# Entries shown
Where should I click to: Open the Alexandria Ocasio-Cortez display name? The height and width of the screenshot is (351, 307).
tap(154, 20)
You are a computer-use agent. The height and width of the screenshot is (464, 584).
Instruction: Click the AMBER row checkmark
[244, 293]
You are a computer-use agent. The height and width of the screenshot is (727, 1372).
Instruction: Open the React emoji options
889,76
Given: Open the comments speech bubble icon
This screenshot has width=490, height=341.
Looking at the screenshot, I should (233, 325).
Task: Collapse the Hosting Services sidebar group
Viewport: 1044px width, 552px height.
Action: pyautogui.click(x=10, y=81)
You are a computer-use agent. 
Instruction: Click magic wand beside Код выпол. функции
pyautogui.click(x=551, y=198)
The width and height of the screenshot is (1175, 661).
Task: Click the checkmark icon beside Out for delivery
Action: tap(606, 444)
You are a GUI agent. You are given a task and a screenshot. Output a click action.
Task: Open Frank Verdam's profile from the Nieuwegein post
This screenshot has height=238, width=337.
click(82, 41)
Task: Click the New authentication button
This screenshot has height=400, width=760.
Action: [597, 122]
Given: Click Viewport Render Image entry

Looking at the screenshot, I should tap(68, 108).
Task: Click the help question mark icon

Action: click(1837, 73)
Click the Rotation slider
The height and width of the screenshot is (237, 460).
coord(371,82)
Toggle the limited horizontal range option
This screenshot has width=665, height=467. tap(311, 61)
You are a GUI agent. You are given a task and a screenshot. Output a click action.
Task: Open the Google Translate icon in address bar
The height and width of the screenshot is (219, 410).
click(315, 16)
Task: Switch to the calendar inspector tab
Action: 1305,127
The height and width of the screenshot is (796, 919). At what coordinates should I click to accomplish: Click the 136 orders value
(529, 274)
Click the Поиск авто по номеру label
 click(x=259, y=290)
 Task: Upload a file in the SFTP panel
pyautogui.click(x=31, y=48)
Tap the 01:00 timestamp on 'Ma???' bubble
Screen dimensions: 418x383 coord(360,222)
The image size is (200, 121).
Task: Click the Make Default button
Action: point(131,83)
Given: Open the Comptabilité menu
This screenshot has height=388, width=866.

# Exercise requirements
Reproduce only those lines of the entries above that run from the line with "Task: Upload a file in the SFTP panel" to the final line.

# Reply
 Task: Upload a file in the SFTP panel
pyautogui.click(x=31, y=48)
Tap the 01:00 timestamp on 'Ma???' bubble
Screen dimensions: 418x383 coord(360,222)
The image size is (200, 121).
Task: Click the Make Default button
Action: point(131,83)
Given: Open the Comptabilité menu
This screenshot has height=388, width=866.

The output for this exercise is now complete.